The aesthetic value of Holy Trinity Church is enhanced by its rural setting, with a backdrop of large trees behind and the grass covered hill rising to the west of the church. Due to its modest scale its presence in the landscape is not overstated, but it provides a visually appealing point of reference. Although it has minimal external decoration, its small bellcote and the simple crosses on the gables contribute to its aesthetic appeal.
Holy Trinity Church was built in 1870 and is associated with the earliest period of European settlement in Ohariu Valley. As such the site is of archaeological significance. The site is likely to contain archaeological deposits associated with its continuous use since 1870, including marked and unmarked graves.
Holy Trinity Church is typical of many country churches of the period which reference Gothic Revival architecture, but within a New Zealand vernacular. It is a simple design consisting of a nave, porch, and vestry. However, many of the details, including the windows, the window sills and internal linings are idiosyncratic and this adds to the special character of the building. These features suggest it may have been designed by its local builder, who was a blacksmith rather than a carpenter.
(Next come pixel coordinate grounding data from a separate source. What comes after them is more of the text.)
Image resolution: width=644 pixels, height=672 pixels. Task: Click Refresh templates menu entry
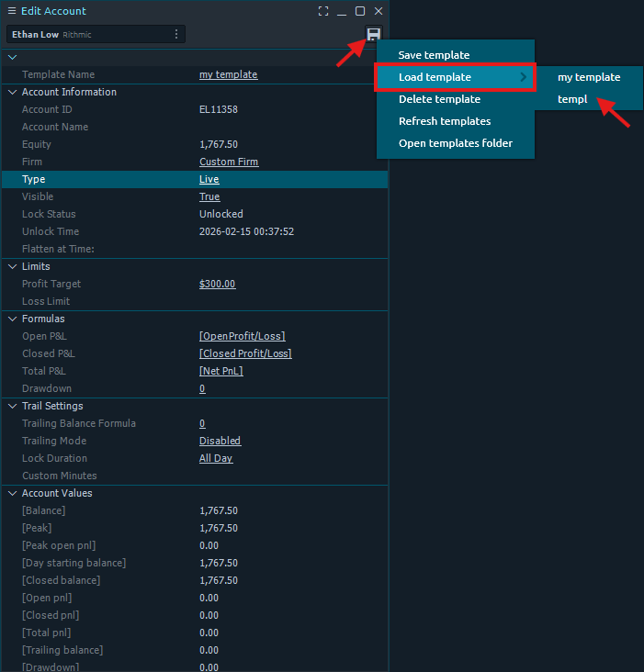(445, 121)
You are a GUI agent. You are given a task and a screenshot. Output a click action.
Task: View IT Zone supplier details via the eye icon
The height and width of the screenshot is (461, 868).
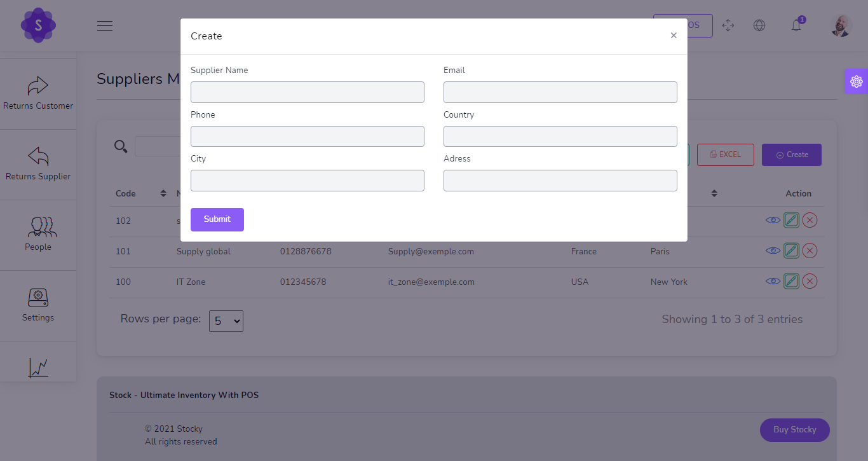pos(773,280)
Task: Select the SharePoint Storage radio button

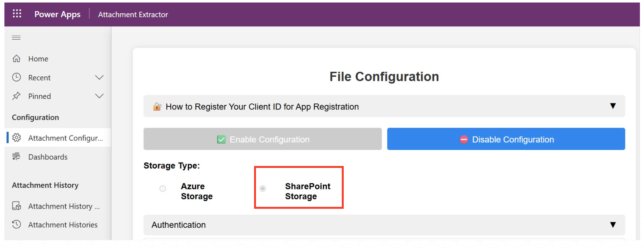Action: (x=263, y=189)
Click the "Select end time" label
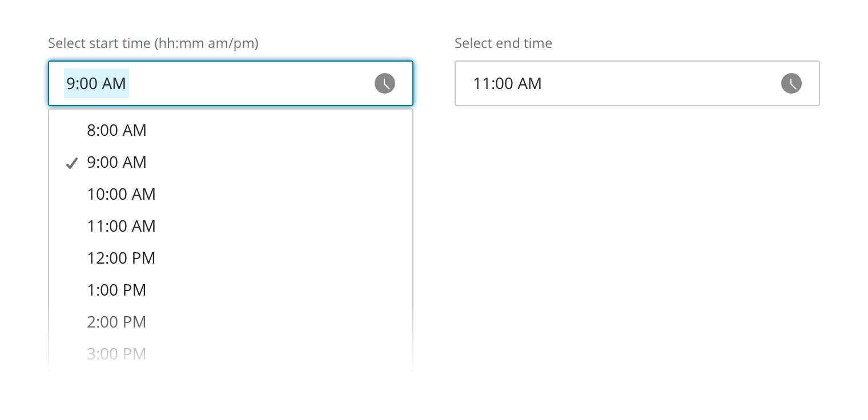 503,43
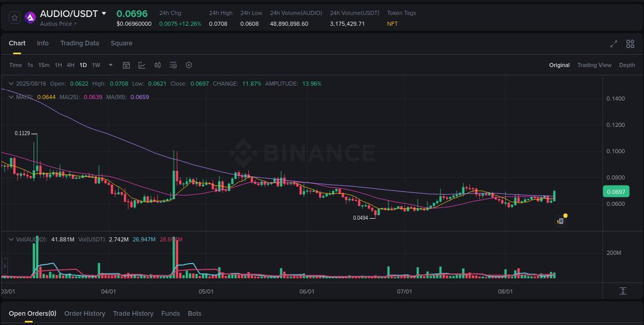Click the chart settings gear icon
This screenshot has height=325, width=644.
click(189, 65)
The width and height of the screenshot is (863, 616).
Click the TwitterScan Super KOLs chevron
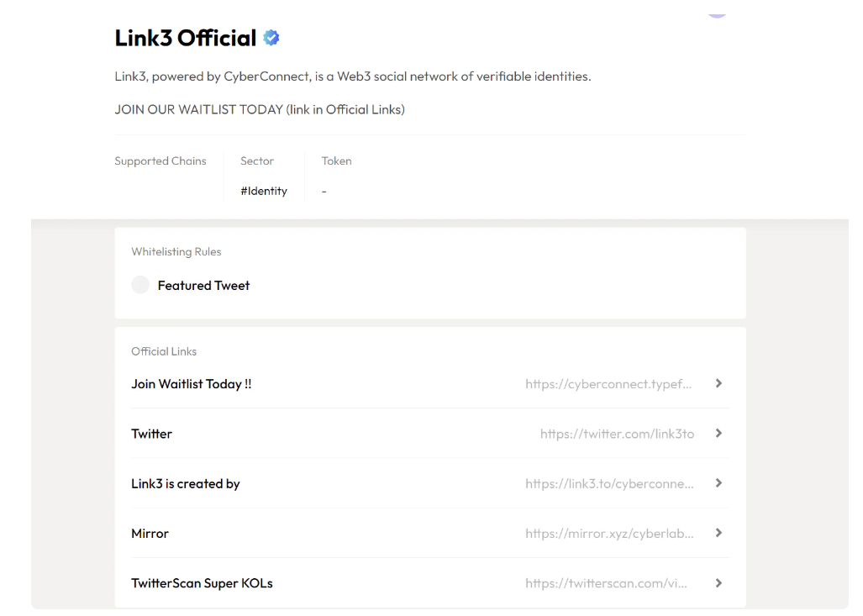tap(718, 583)
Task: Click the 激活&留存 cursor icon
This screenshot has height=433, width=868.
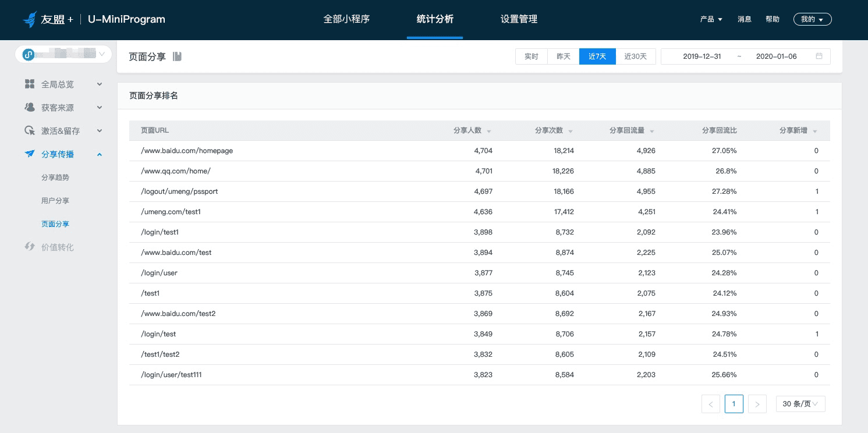Action: [30, 131]
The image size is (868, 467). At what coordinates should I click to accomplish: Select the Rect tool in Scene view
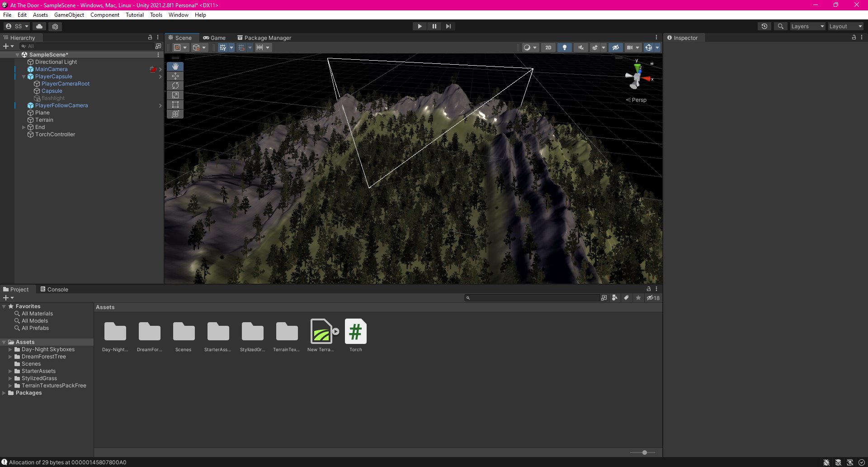pos(175,105)
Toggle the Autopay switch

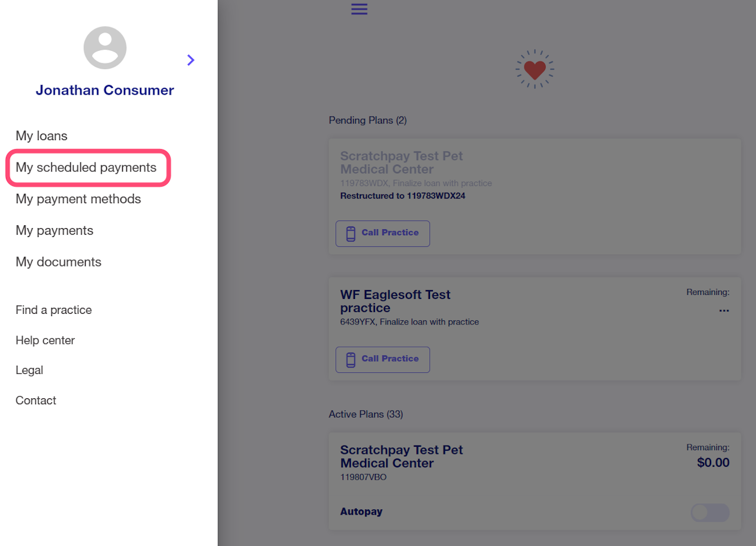click(709, 512)
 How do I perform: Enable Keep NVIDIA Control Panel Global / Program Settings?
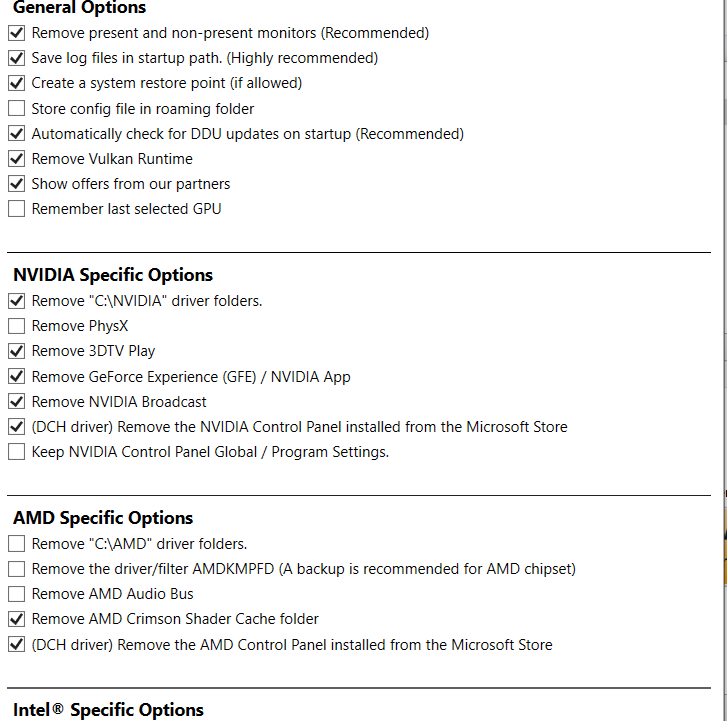coord(16,452)
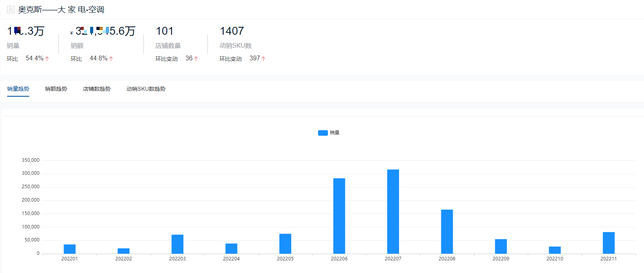Open the 销额趋势 tab

[x=56, y=89]
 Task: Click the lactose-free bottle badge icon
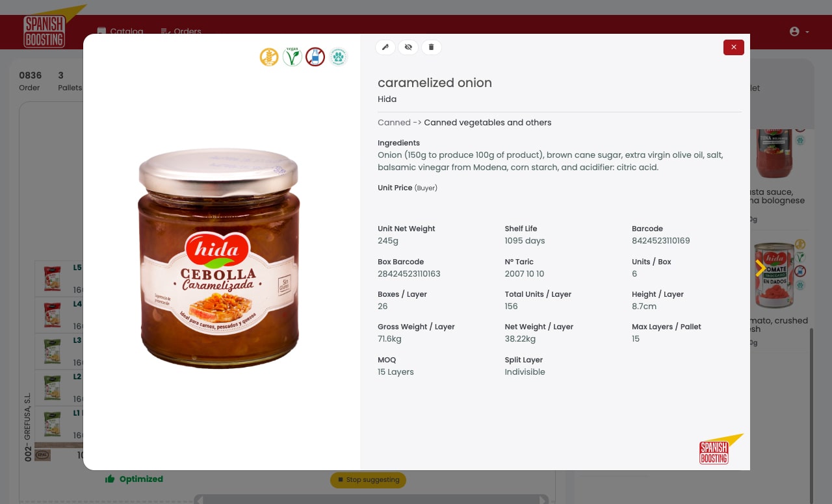(x=315, y=57)
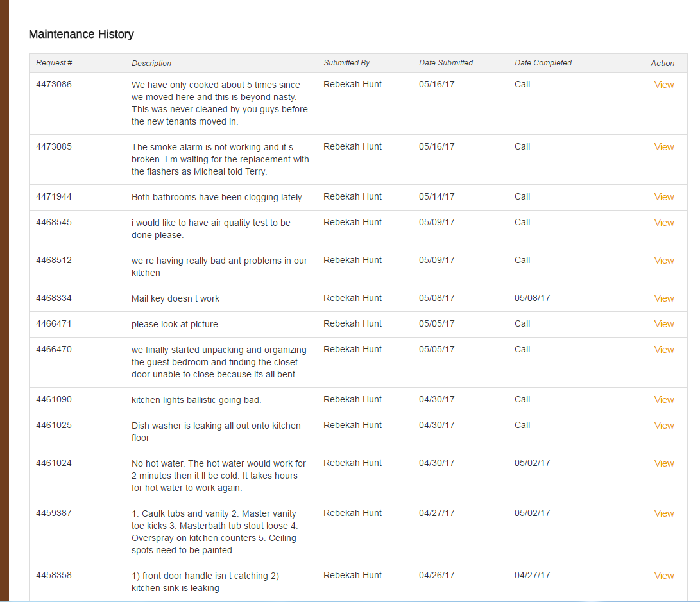Open View link for request 4473086

[663, 85]
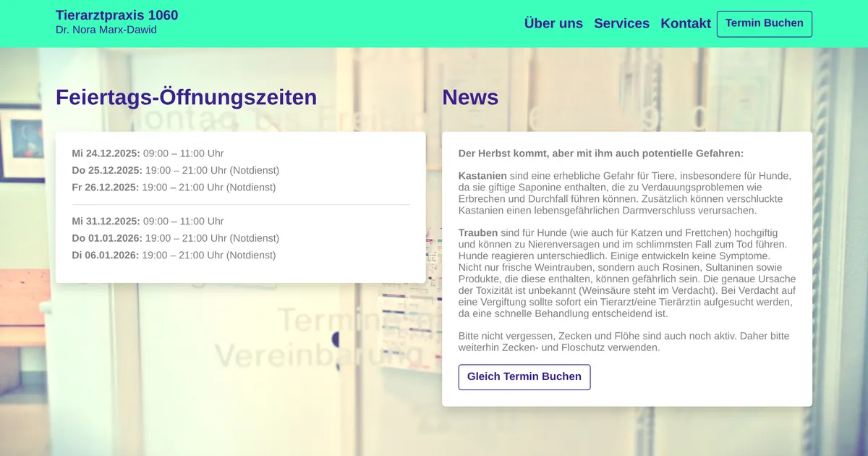Click the Feiertags-Öffnungszeiten heading
This screenshot has height=456, width=868.
click(x=186, y=97)
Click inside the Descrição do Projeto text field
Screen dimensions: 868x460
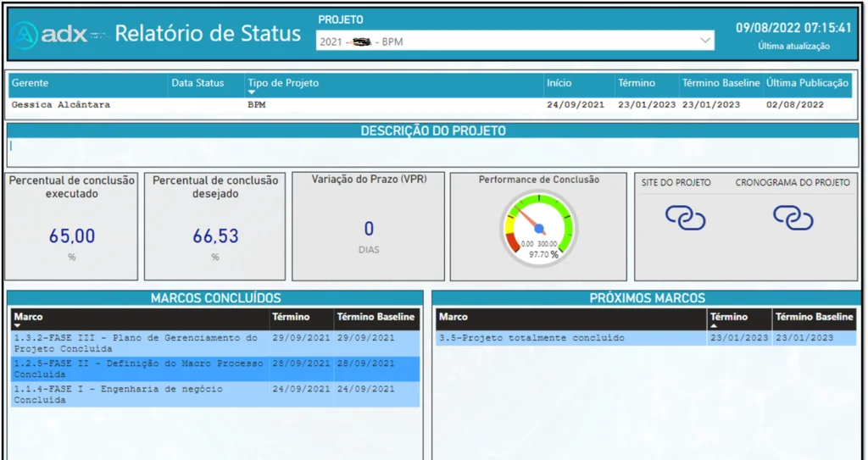click(432, 152)
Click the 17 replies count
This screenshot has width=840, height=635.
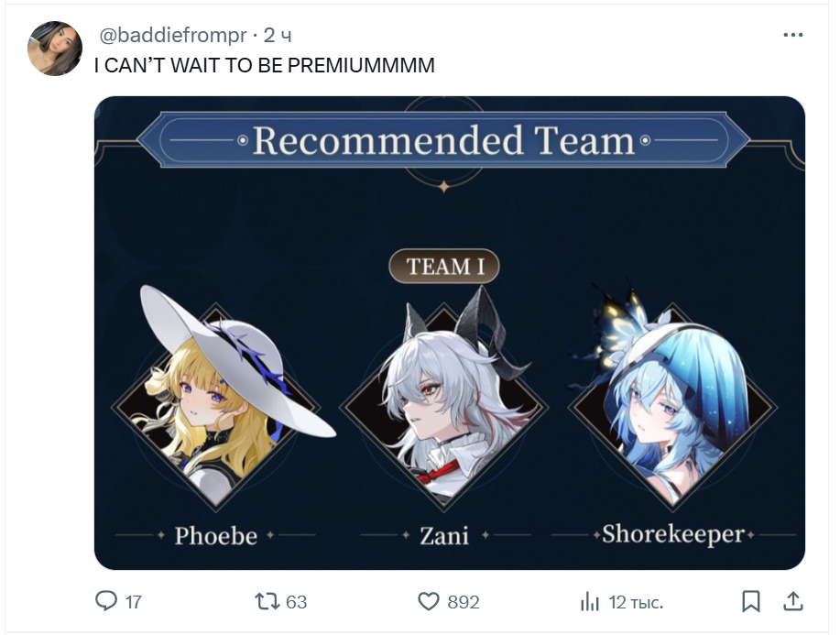coord(134,602)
Holy Trinity Church is representative of many small country churches built in the nineteenth century that provided a social as well as spiritual focus for their communities. Through its services and Sunday school for children it provided occasions where the community could meet and interact. Fundraising activities for the church, such as fairs, have also provided social occasions for the community. It is closely associated with particular families in the valley, some being early settlers there.. The Ohariu Valley Ladies Guild, formed in 1955, has taken a particular interest in fundraising and caring for the church and parishioners have contributed various bequests over the years.
Since its construction Holy Trinity Church has been the scene of innumerable Anglican religious services, marriages, funerals, baptisms and other events, and therefore has been directly associated with the spiritual lives of hundreds of local residents. This makes it of considerable local spiritual importance.
(a) The extent to which the place reflects important or representative aspects of New Zealand history
Holy Trinity Church is representative of the concurrent spread of European settlement and the Anglican faith in New Zealand. Slower transport and poor road conditions in the nineteenth century made Ohariu Valley a more remote location than it is today. The church is an example of small timber churches seen in many parts of the country, which contribute to the character of rural New Zealand. Unlike some similar churches which have been converted to other uses, Holy Trinity still functions as a church.
(c) The potential of the place to provide knowledge of New Zealand history
As this property was first developed in 1870, the site is of archaeological significance as there will be archaeological evidence of past activities associated with the church and surrounds which include the graveyard. The building itself has the potential to provide information about nineteenth-century construction techniques, which is important because it adds to our knowledge about a finite group of buildings from this time.
(e) The community association with, or public esteem for the place
As a church since 1870, Holy Trinity has been attended by hundreds of local people and therefore many have close personal and family connections with the place. Some of these families have made bequests to help with the upkeep of the building. It is also a local landmark and the combination of these factors has meant that the community has rallied around it through various fundraising efforts to assure its continuance.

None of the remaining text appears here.